Ischaemic heart disease

Ischaemic heart disease (IHD) and stroke are the most frequently occurring among cardiovascular diseases

Cardiovascular disease (CVD) is the leading cause of death and hospitalisation in both sexes in nearly all EU countries. More than 2 million people die every year in the EU-27 countries, accounting for nearly half of all deaths (45% of deaths in women and 38% deaths in men; see ChartDeath by main cause). From the total group of cardiovascular diseases, ischaemic heart disease and stroke are the most frequent. Both are of an atherosclerotic origin. This EUphact deals exclusively with IHD. The topic of stroke will be discussed in a separate EUphact.

Ischaemic heart disease

According to the International Classification of Diseases, as shown in the table below, IHD includes acute myocardial infarction (AMI), commonly known as heart attack, acute coronary syndrome (ACS), angina pectoris and other forms of coronary heart disease (CHD). IHD is caused by atherosclerosis, i.e. the accumulation of plaque on the walls of the coronary arteries. This causes an oxygen shortage (ischaemia) in the heart muscle. Chest pain, biochemical markers of myocardial necrosis and ECG findings are important for diagnosis.

Table 1: Division of Ischaemic Heart Disease according to the International Classification of Diseases (ICD; source; EUROCISS, 2003)

ICD-9 ICD-10
Ischaemic heart disease 410-414 Ischaemic heart disease I20-I25
Acute myocardial infarction 410 Acute myocardial infarction I21, I22
Other acute and subacute forms of ischaemic heart disease 411 Other acute ischaemic heat disease I20.0
Old myocardial infarction 412 Old myocardial infarction I25.2
Angina pectoris 413 Angina pectoris I20
Other forms of chronic ischaemic heart disease 414 Chronic ischaemic heart disease I25 (excl. I25.2)

AMI/ACS: sudden and complete closure of a coronary artery

An AMI/ACS occurs when a blood clot suddenly blocks a coronary artery. Through this blockage a part of the heart muscle no longer receives any oxygen and dies. At the site of the infarction a scar develops (old myocardial infarction), which eventually turns into connective tissue leading to a loss of function in the heart muscle. Major complications will result in heart failure. An AMI/ACS can be associated with serious cardiac arrhythmia and can lead to death.
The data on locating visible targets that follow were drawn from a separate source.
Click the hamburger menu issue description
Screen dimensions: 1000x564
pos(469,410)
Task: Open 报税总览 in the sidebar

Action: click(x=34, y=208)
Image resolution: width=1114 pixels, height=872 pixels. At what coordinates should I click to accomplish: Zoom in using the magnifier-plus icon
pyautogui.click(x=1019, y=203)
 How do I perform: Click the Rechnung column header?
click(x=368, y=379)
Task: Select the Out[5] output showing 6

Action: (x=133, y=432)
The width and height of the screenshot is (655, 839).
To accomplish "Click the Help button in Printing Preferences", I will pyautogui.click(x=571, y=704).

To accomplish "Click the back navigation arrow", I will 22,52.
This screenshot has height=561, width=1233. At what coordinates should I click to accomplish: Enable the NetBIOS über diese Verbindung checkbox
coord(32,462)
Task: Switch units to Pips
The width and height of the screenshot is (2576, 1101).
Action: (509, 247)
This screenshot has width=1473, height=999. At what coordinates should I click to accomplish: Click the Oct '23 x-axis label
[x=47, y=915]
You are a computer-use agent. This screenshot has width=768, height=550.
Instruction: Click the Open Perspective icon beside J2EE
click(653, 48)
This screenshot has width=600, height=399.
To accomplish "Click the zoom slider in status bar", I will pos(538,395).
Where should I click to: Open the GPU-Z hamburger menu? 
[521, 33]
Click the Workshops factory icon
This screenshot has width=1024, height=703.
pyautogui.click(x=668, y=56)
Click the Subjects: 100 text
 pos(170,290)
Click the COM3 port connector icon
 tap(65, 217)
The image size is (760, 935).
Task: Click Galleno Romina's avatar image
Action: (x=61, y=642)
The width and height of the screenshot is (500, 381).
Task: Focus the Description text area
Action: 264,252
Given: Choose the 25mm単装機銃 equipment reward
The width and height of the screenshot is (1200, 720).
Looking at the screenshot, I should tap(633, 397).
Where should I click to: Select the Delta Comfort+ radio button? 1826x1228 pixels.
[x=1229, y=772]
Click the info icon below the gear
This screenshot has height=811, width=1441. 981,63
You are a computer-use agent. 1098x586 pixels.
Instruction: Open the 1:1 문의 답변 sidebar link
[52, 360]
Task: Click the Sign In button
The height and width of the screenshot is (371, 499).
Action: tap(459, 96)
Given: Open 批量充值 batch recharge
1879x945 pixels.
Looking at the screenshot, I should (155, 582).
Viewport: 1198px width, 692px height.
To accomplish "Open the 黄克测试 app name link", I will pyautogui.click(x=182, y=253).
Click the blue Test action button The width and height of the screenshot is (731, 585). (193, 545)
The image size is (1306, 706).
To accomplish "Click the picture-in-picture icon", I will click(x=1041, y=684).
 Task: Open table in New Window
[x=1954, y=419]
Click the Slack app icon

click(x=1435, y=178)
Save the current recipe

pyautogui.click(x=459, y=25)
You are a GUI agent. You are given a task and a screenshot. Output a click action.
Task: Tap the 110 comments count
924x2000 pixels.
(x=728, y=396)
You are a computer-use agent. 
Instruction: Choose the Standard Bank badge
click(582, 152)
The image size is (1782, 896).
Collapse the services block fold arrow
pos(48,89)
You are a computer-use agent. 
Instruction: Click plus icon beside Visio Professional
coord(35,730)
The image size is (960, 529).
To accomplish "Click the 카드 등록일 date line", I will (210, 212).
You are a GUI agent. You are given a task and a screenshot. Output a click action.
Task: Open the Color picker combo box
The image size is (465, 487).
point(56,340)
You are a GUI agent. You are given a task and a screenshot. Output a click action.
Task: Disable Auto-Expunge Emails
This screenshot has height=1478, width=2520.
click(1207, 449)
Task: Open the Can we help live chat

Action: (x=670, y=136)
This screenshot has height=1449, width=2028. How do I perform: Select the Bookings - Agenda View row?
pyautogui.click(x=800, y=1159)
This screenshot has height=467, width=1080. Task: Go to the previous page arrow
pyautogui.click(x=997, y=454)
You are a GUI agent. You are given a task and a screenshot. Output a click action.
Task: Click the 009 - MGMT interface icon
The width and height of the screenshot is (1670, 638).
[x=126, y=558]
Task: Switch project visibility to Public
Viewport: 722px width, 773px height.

The clinical and cardiac marker manifestations are determined by the volume of heart muscle affected and the severity of ischaemia. Despite the similarities in disease mechanism, the time course and severity of cardiac complications vary substantially across the spectrum of AMI/ACS. Similarly, treatment patterns differ. AMI/ACS should be classified as either:

  • ACS in the form of unstable angina but without myocardial injury; or
  • ACS with angina and a limited myocardial injury (cell death); or
  • ACS with a more substantial myocardial injury.
  • Angina pectoris

Angina pectoris, literally pain in the chest, is almost always caused by one or more constrictions in the coronary arteries, leading to a temporary shortage in the blood flow and available oxygen in part of the heart muscle. This oxygen shortage is often associated with physical effort or psychological stress. Under these circumstances, heart rate increases and blood pressure rises, which results in the heart muscle needing more oxygen than the constricted blood vessel can supply. The symptoms of angina pectoris disappear shortly after the physical exertion has ended. Angina pectoris causes a typical oppressive, pressing chest pain.

Angina pectoris can be separated into stable and unstable angina pectoris. There are differences in symptoms, in the pathophysiological state and also in the prognosis. In stable angina pectoris the symptoms do not progress in intensity over time. They usually occur in response to provocative influences, such as physical exertion or a change from warmer to colder temperatures. Pathologically, an atherosclerotic constriction is present in the coronary arteries, but in the case of chronic angina the plaques are stable. Unstable angina pectoris is diagnosed where the same symptoms are newly occurring or increasing in relatively short time, without preceding provocative influences. Pathologically, it can be associated with a clot developing in the coronary artery where an atherosclerotic lesion or plaque has formed.

ECG specifies location and severity of acute events

An electrocardiogram (ECG) provides important information about the location and seriousness of the vessel blockage in patients suffering from an acute AMI/ACS. In the case of stable angina pectoris, abnormalities are only visible on the ECG when the patient is actually experiencing the symptoms. Therefore patients with (suspected) angina pectoris are subjected to an examination, such as a treadmill test, in which their heart is put under strain. A possible oxygen shortage can then be identified.

The course of disease depends on various factors

The prognosis of patients with IHD is dependent on the seriousness of the atherosclerotic abnormalities of the heart and other possible affected organs (brain, kidney, large blood vessels), the remaining functions of the heart and the presence and scope of the known risk factors for atherosclerosis.